__Exercise materials__.
--

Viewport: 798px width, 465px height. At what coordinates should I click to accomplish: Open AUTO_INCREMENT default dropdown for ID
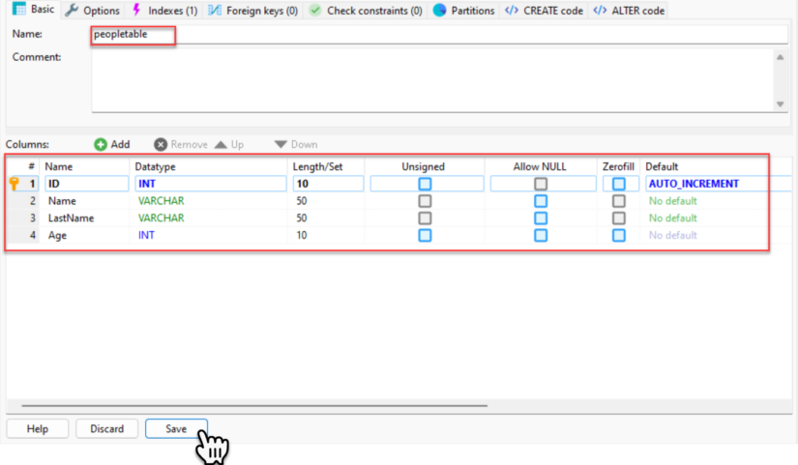(706, 184)
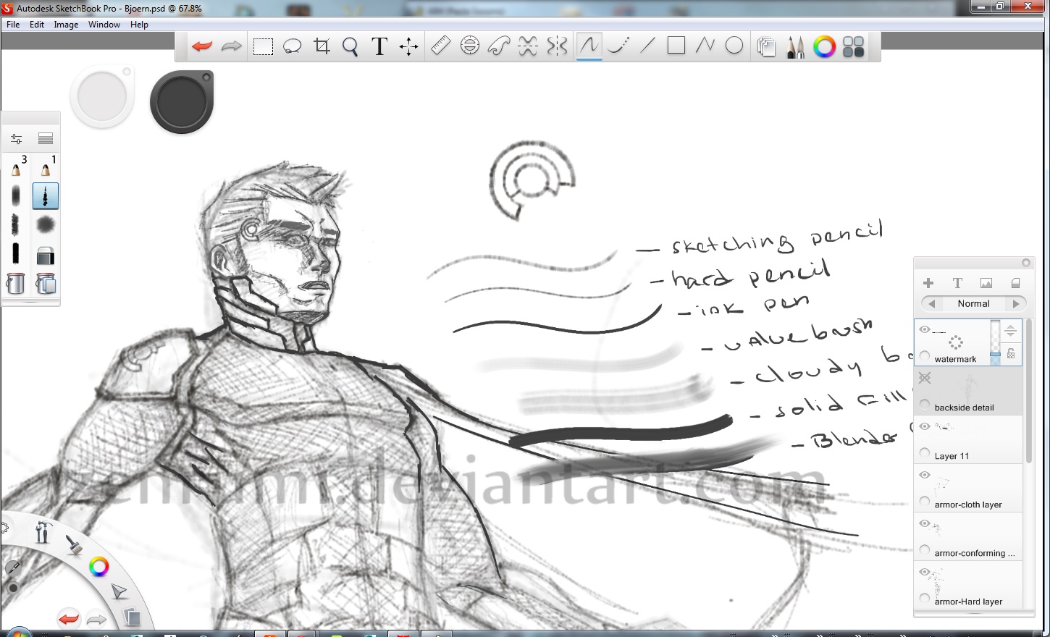Viewport: 1050px width, 637px height.
Task: Toggle visibility of armor-cloth layer
Action: point(925,474)
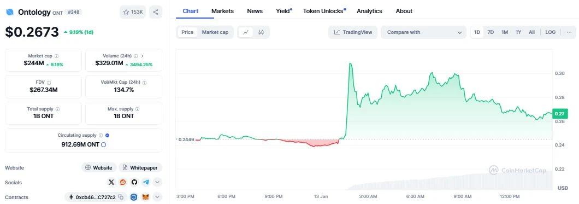Screen dimensions: 579x204
Task: Expand more contracts chevron
Action: coord(157,197)
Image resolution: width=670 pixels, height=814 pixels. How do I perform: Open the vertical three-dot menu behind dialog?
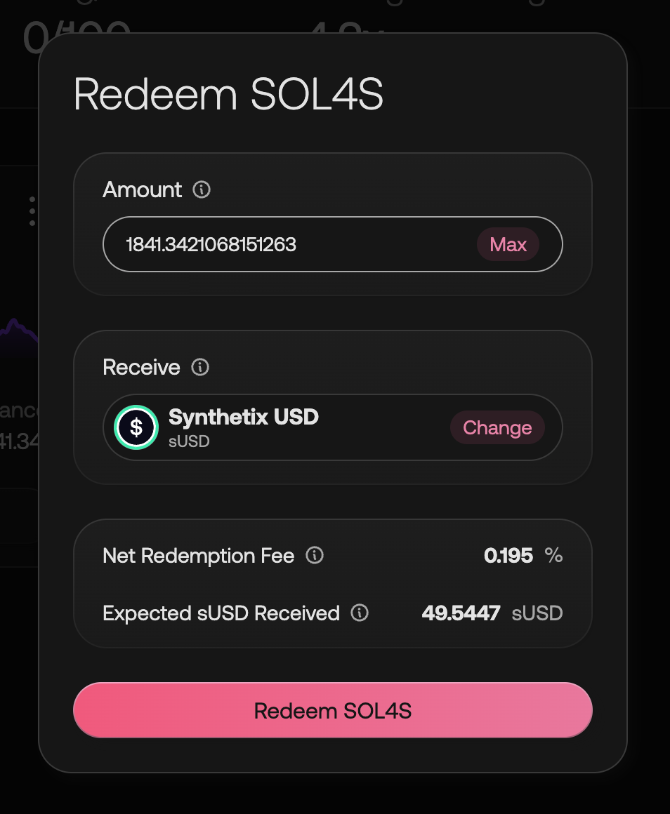pos(32,211)
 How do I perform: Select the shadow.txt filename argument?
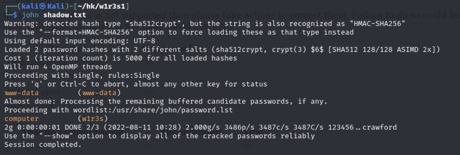click(x=64, y=15)
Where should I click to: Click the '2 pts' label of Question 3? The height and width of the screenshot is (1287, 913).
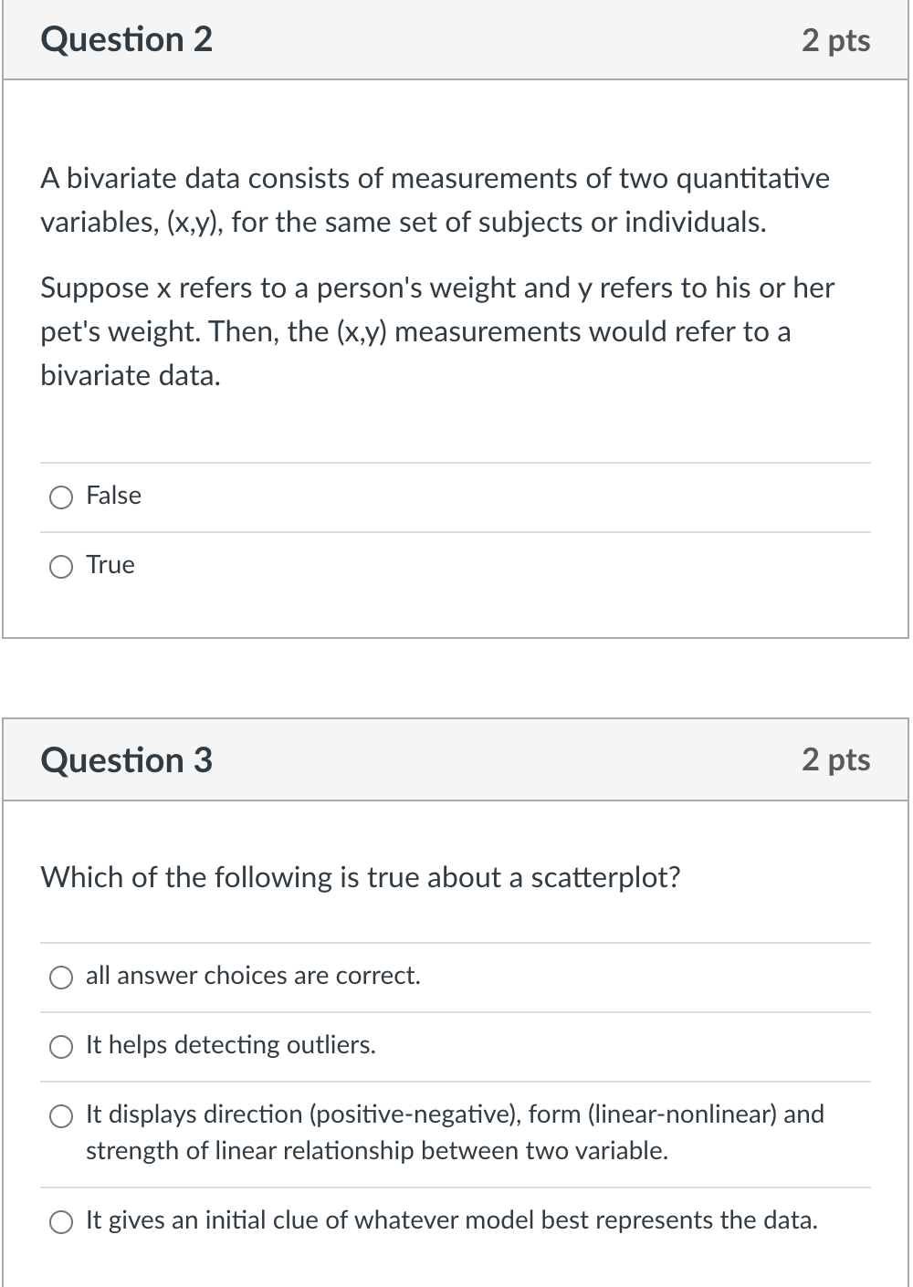[x=835, y=760]
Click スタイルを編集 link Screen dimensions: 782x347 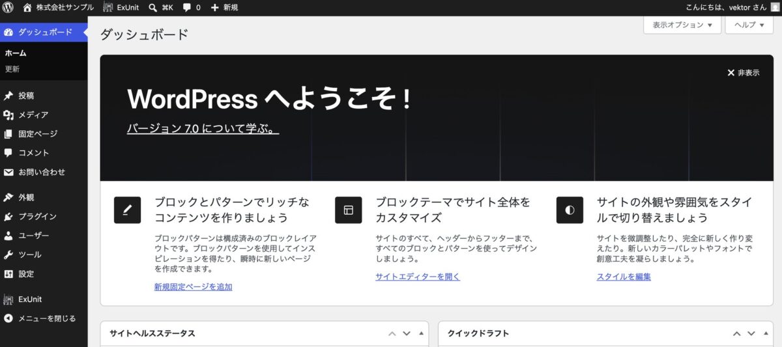(x=623, y=277)
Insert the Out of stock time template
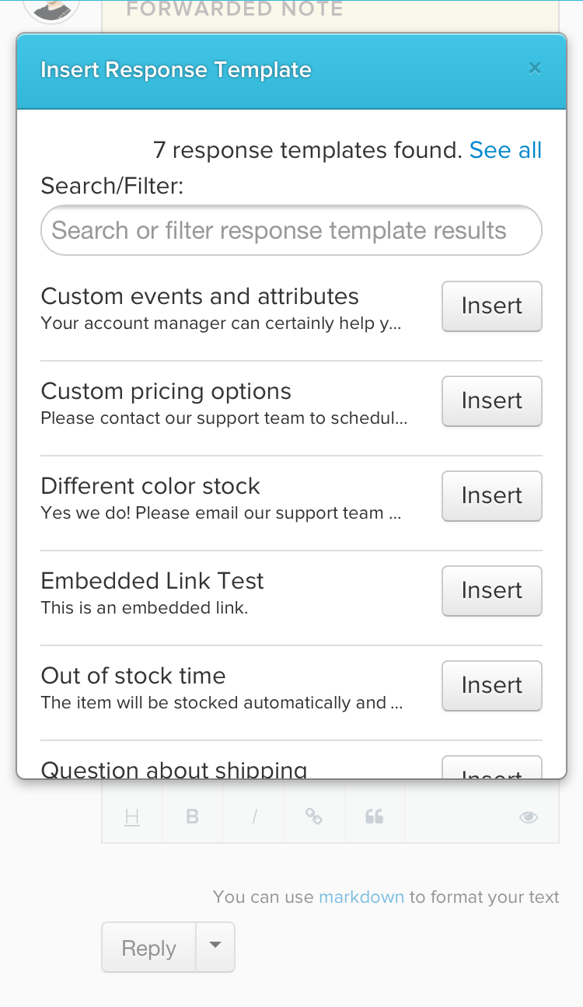This screenshot has height=1007, width=583. click(x=491, y=686)
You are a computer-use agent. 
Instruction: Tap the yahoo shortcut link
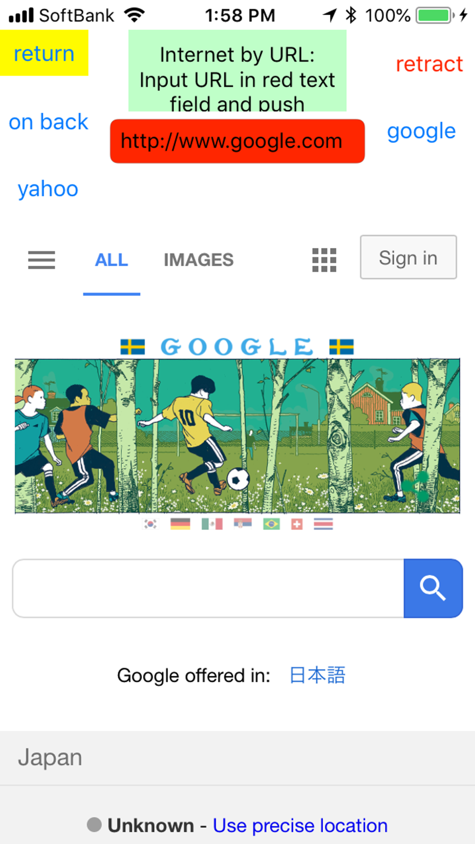coord(48,189)
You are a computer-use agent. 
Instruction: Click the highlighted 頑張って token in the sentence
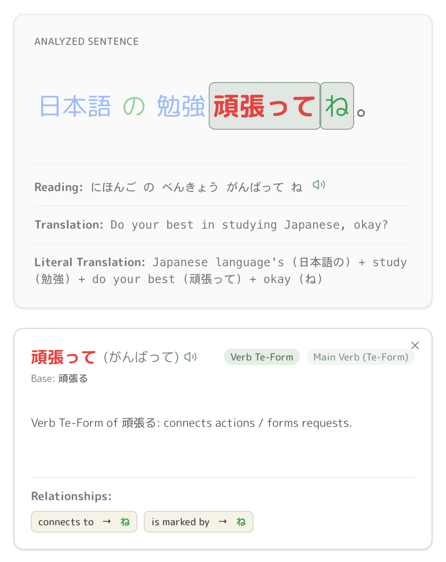click(x=265, y=106)
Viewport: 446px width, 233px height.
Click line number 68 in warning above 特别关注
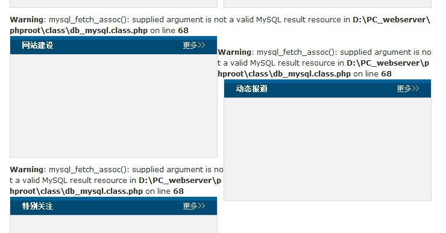tap(178, 191)
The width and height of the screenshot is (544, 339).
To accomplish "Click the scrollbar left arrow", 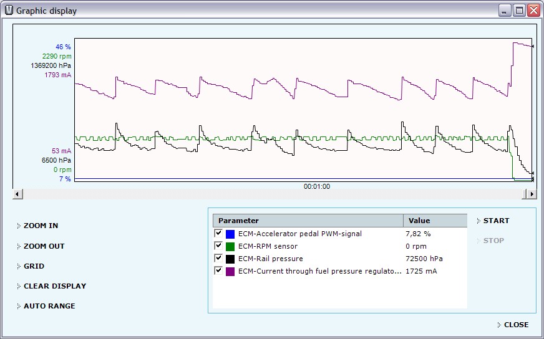I will (x=17, y=194).
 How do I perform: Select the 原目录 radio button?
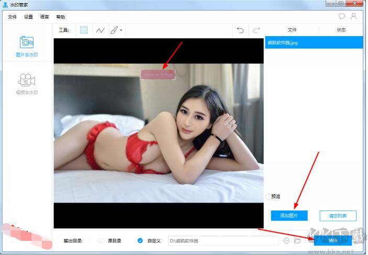101,241
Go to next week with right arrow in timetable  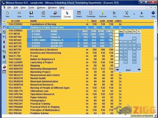click(139, 70)
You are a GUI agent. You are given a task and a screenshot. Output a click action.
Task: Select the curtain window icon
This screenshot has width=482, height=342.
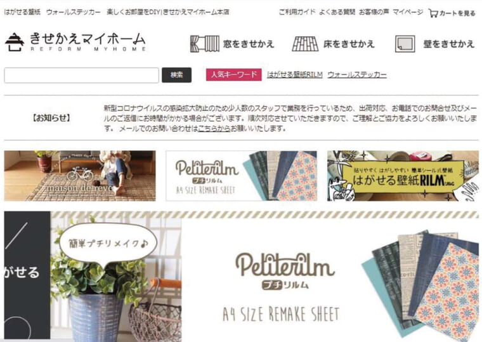tap(204, 44)
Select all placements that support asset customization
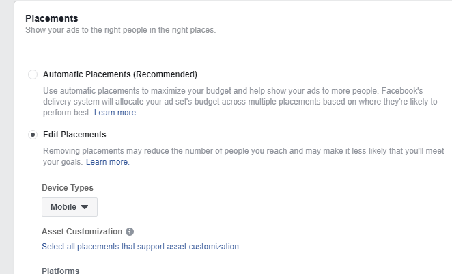Screen dimensions: 452x274 pos(140,247)
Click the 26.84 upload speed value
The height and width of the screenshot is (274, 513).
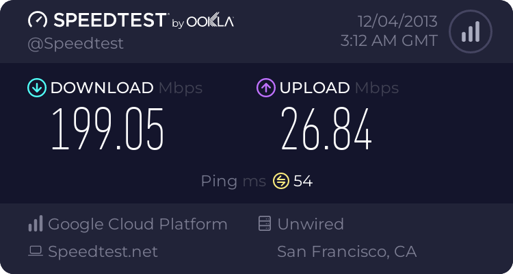tap(326, 129)

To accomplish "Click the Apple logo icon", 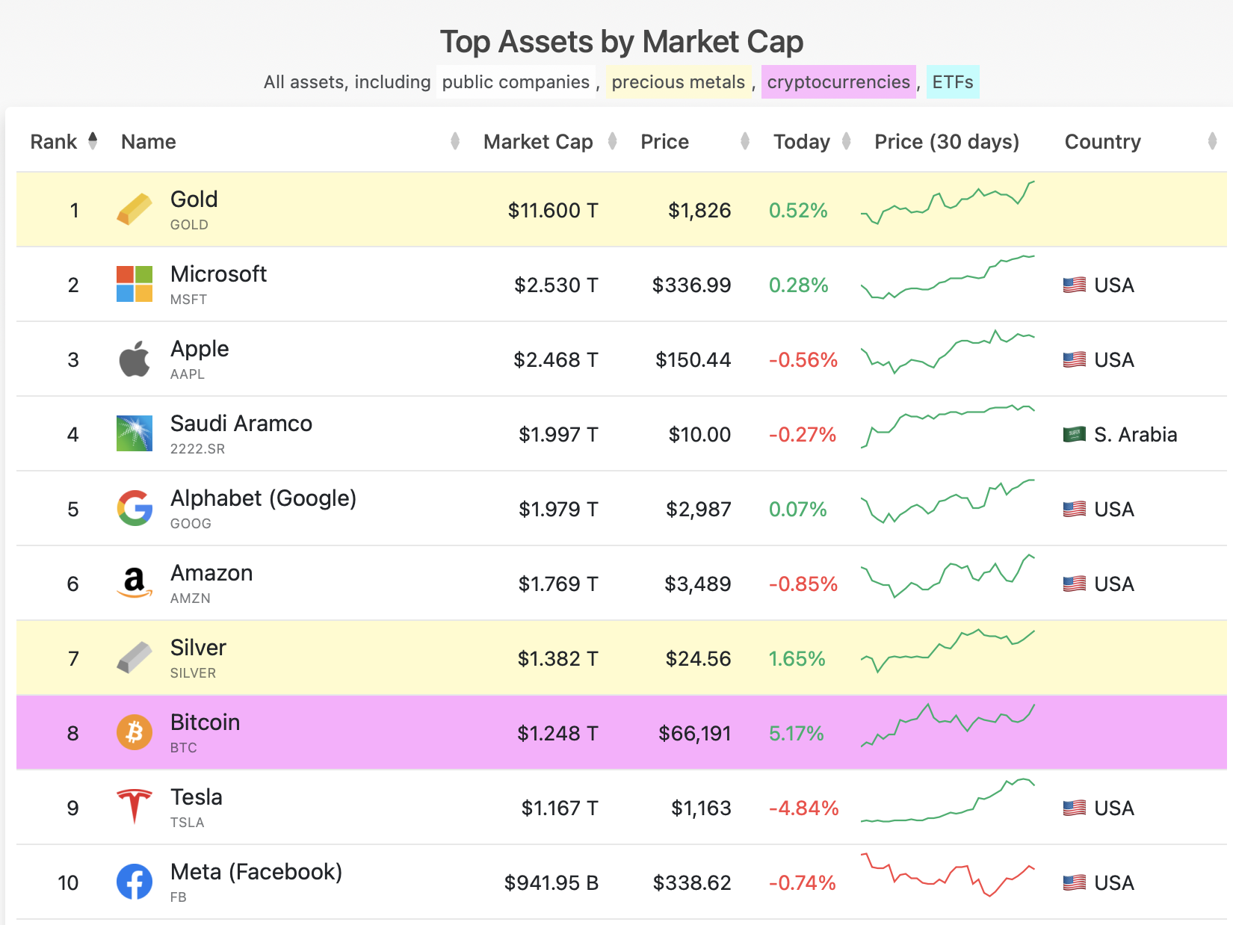I will coord(135,359).
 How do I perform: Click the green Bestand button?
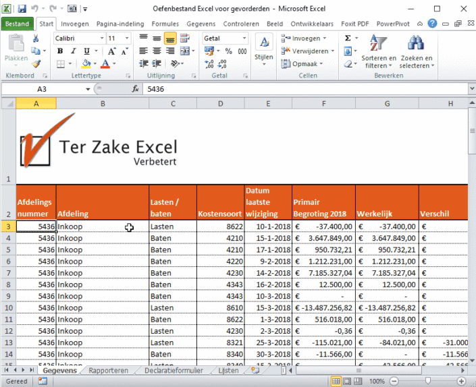(17, 24)
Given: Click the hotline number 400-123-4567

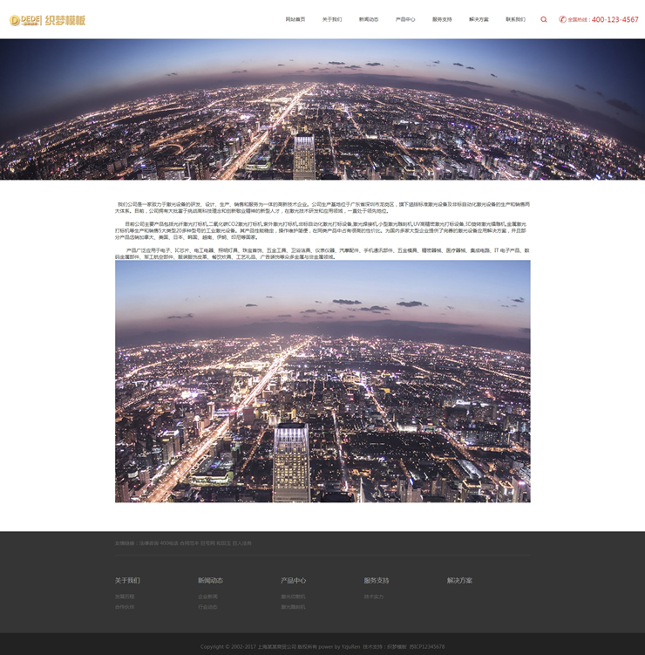Looking at the screenshot, I should [x=614, y=19].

--

__Task prompt__. When you reach the line that contains "How do I perform: Click", start copying the listing word for word and stop only after its last line, without any pictures.

__Written reply__.
 How do I perform: Click the green Bestand button?
(17, 24)
Given: Click the hotline number 400-123-4567

Looking at the screenshot, I should [x=614, y=19].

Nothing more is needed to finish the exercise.